C'est un truc psychologique pour laisser briser Meursault, et de lui laisser parler. Néanmoins,
Meursault se tait. Il ne répond pas aux questions importantes dans le cadre de la recherche, il se tait
tout le temps. Christ, qui était questionné par Pilate, a fait exactement la même chose, il se taisait.9

La comparaison
'Le premier homme' a selon Camus, comme on a vu dans l'analyse, plusieurs caractéristiques. Il est
important que le premier homme est un individu indépendant, il se développe lui-même sans être
influencé par ses racines. Jacques veut découvrir son identité en cherchant des traces de son père,
mais quand il visite sa tombe et se rend compte que son père était plus jeune que lui quand il
mourait, il se réalise qu'il doit suivre son propre chemin. L'attitude indifférente de Meursault à
l'enterrement de sa mère et pendant l'interrogation au tribunal n'est pas accepté par la société,
toutefois, elle montre que Meursault aussi est un individu indépendant qui cherche sa propre voie.
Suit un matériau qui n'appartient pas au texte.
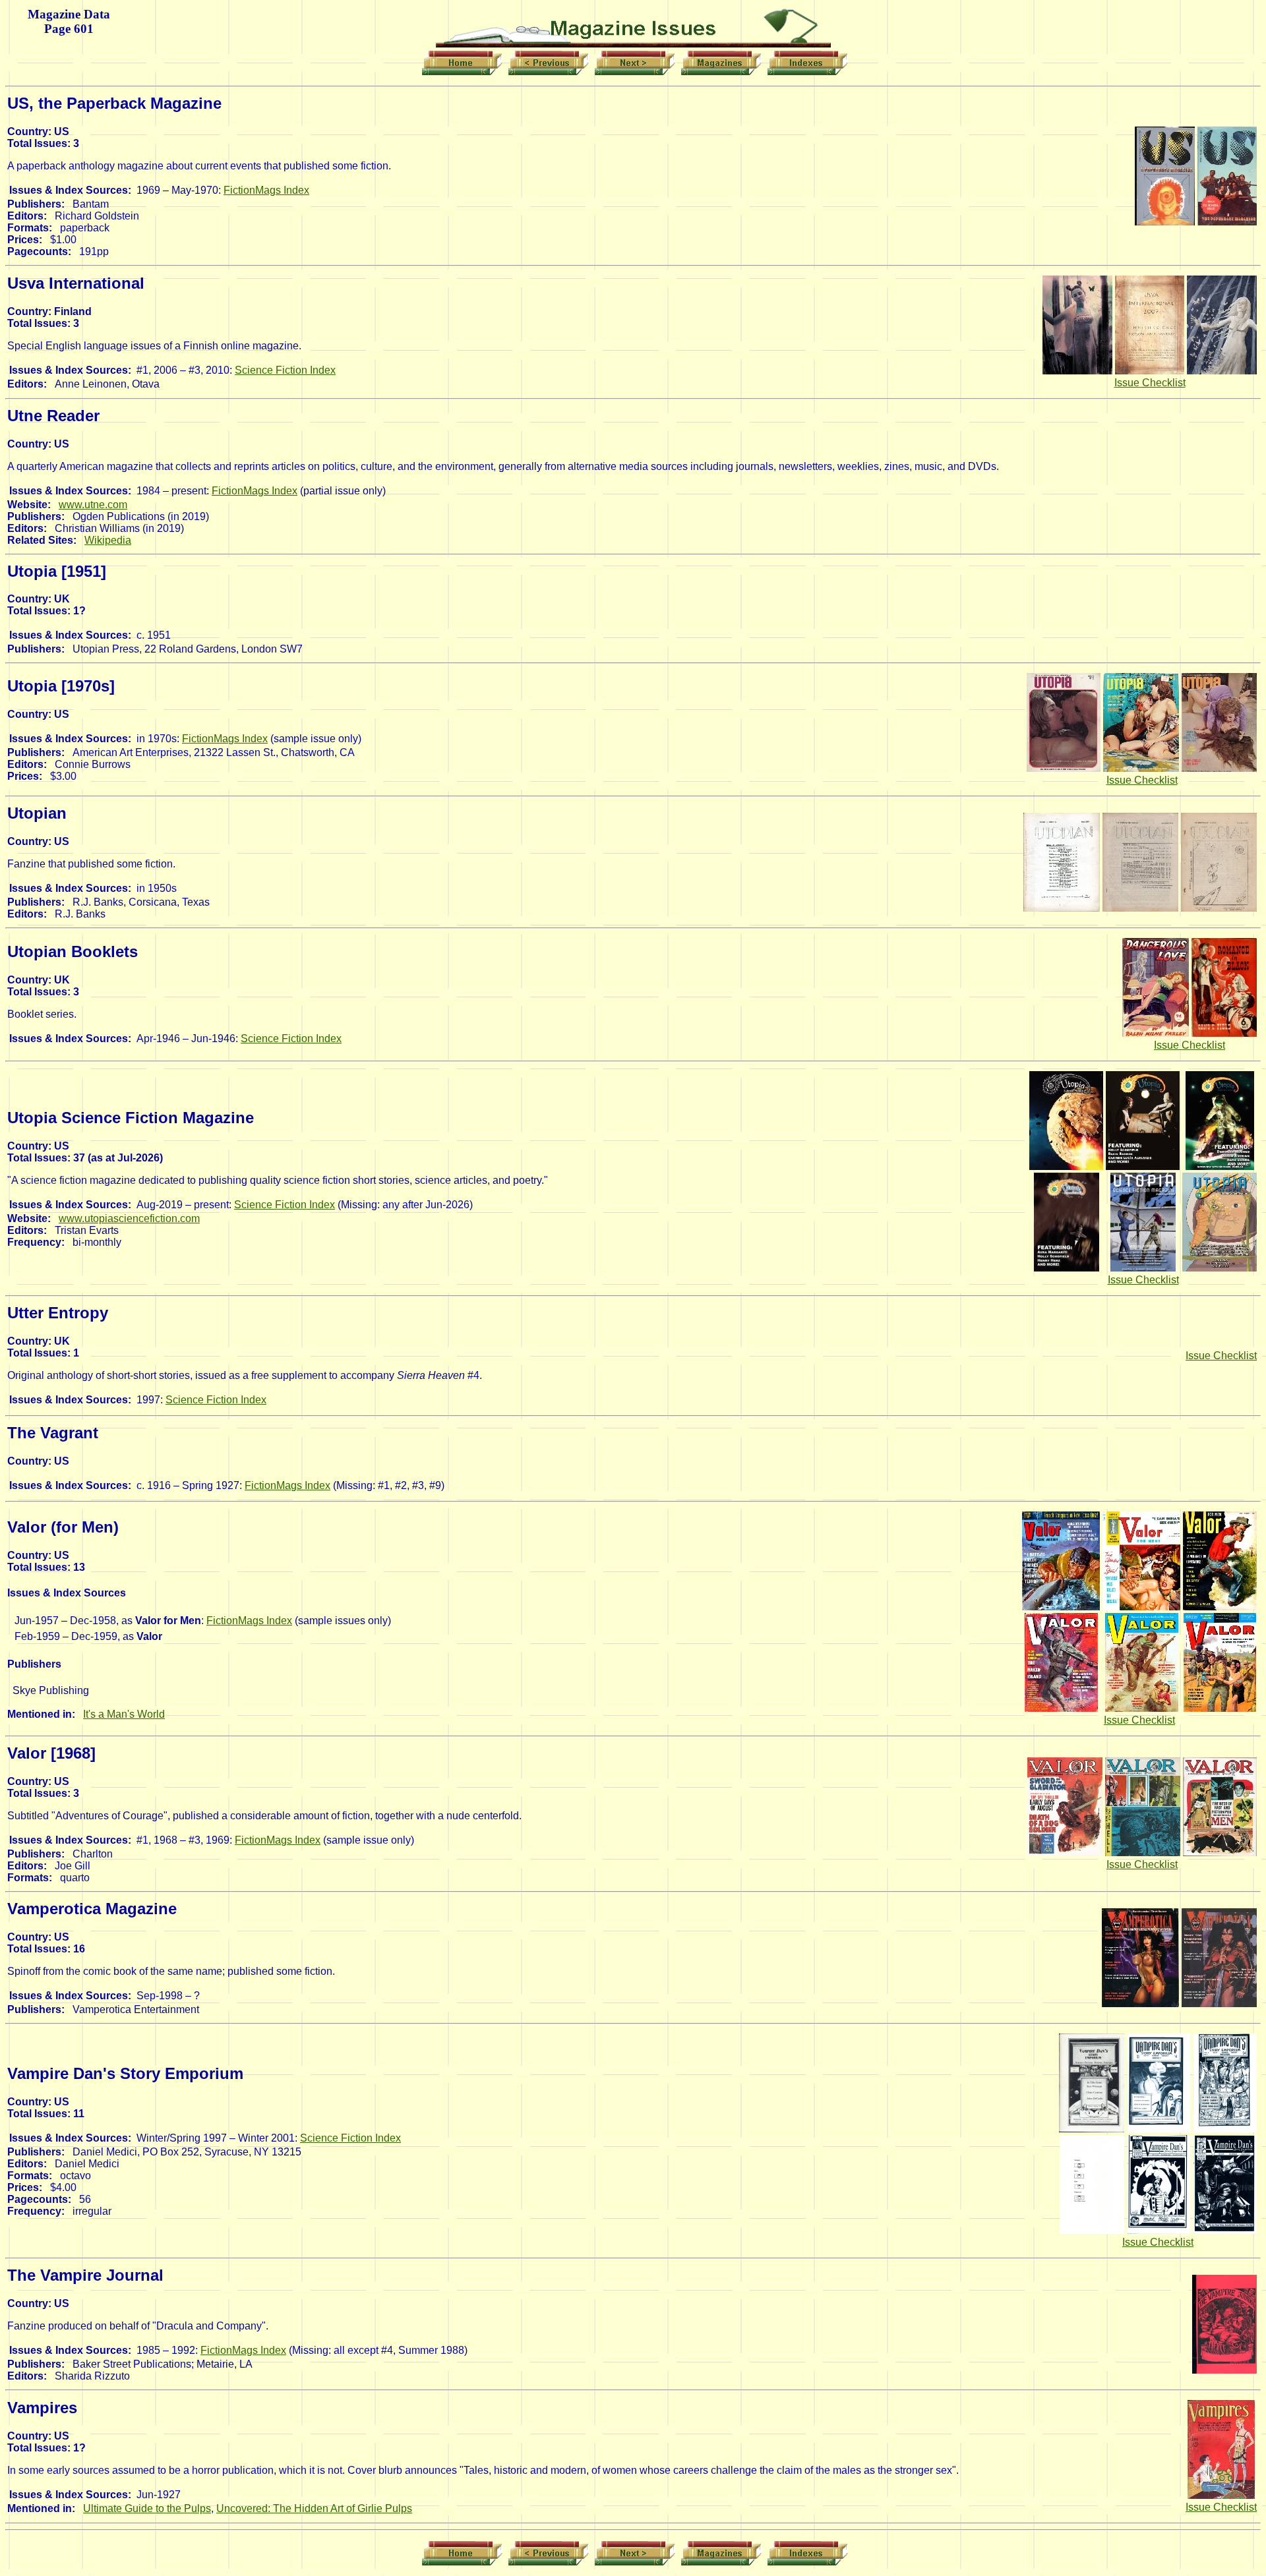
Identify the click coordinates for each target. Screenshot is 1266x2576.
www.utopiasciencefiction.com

On peut alors dire que Meursault répond à cette caractéristique.
En outre, le premier homme est dans la dernière phase qu'un individu peut atteindre, que
Nietzsche appelle, l'enfant jouant. Il s'est rendu compte de l'absurdité de la vie et est libre, innocent,
il a donné du sens à sa vie. À la fin du livre, Meursault déclare qu'il a été heureux et qu'il est
conscient de l'absurdité de la vie. Néanmoins, il n'est pas totalement innocent. Il a eu un moment
d'inconscience et à ce moment, il a tué un homme. Quand il meurt, Meursault se trouve alors à la fin
de la phase de lion, car il n'a pas l'innocence de l'enfant et il n'est pas libre comme l'enfant, car il se
trouve en prison et il est puni par la société.
Selon Camus, Meursault est le seul Christ que nous méritions. Il a une fonction
d'exemple comme héros absurde. Dans 'Le premier homme' le mythe d'Adam joue un grand rôle. Le
Christ a un rôle exemplaire pour ses descendants. Adam n'a pas de racines, comme Jacques, et est

9 Sarocchi, J. “Le dernier Camus ou le Premier Homme” Paris: Librairie A.-G. Nizet. (1995) p.306-307
alors l'ultime premier homme. On peut dire qu'il sert aussi d'une sorte d'exemple pour ses
descendants. Dans ce cas, Meursault répond alors aussi à cet élément essentiel d'un premier homme.
Enfin, quand on regarde les éléments de l'histoire et des racines d'un individu, de
l'exemplarité et de la conscience de l'absurdité de la vie on peut dire que Meursault est pour la plus
grande partie un premier homme. Son seul défaut est qu'il n'est pas totalement innocent et libre, car
il est puni par la société et il a eu un moment d'inconscience.